Proxy filing summary
31 Mar, 2026Executive summary
Annual meeting scheduled for May 13, 2026, with virtual attendance and voting options for shareholders as of March 18, 2026.
Key agenda items: election of 10 directors, ratification of Ernst & Young LLP as auditor for 2026, and advisory vote on executive compensation for 2025.
Company executed its Value Creation Roadmap, achieving $300 million in cost benefits in 2025 and exceeding original targets.
Strategic focus on cost reduction, profitable growth, and exploring new opportunities while maintaining a strong balance sheet.

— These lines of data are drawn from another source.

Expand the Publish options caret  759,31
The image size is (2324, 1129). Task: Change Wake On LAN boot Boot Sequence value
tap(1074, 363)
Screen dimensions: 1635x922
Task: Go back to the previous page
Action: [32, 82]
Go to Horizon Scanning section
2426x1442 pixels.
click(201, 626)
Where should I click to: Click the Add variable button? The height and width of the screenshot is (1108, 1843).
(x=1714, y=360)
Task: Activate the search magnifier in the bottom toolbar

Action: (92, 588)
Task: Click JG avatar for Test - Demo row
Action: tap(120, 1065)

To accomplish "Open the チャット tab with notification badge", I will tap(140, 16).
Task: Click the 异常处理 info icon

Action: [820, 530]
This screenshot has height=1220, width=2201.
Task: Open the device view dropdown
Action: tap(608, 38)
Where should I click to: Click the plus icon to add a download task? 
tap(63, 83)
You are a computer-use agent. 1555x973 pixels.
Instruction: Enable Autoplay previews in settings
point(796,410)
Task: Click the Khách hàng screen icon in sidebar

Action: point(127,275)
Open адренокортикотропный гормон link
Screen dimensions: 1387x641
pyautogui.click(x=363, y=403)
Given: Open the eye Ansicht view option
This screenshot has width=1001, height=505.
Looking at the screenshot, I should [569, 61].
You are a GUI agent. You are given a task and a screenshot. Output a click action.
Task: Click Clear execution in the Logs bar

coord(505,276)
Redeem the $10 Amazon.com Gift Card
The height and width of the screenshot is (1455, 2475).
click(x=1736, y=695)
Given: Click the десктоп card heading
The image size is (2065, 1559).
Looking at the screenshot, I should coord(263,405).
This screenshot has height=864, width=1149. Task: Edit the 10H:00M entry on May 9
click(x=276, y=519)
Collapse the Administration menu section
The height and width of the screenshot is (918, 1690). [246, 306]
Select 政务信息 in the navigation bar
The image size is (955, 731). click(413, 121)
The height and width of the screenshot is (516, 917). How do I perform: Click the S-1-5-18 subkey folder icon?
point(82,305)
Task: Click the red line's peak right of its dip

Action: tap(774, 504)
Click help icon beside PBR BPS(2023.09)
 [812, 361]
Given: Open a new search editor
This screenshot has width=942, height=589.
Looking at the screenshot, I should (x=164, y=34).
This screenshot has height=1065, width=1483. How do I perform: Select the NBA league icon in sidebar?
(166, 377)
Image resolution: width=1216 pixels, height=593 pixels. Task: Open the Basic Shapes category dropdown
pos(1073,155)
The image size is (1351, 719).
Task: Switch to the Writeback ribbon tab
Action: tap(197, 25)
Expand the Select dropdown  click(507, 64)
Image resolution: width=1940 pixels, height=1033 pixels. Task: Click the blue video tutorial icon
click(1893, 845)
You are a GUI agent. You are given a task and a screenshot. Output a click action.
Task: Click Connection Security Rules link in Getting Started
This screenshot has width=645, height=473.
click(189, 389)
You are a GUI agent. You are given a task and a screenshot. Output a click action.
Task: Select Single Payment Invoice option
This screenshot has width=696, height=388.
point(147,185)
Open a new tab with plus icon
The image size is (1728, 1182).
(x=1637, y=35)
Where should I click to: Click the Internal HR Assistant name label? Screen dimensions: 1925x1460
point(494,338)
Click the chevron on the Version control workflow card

Voting matters and shareholder proposals
Shareholders will vote on the election of 10 directors for one-year terms, ratification of Ernst & Young LLP as independent auditor, and a non-binding advisory vote on executive compensation.
Board recommends voting FOR all proposals.
Board of directors and corporate governance
Board consists of 10 nominees with diverse backgrounds in global business, finance, manufacturing, and governance.
Independent Board Chair role separated from CEO since 2016; John Humphrey currently serves as Independent Board Chair.
All directors except the CEO are independent under NYSE standards.
Board and committees conduct annual self-evaluations and maintain stock ownership guidelines for directors.
Three standing committees: Audit, Compensation and Talent Development, and Nominating/Corporate Governance.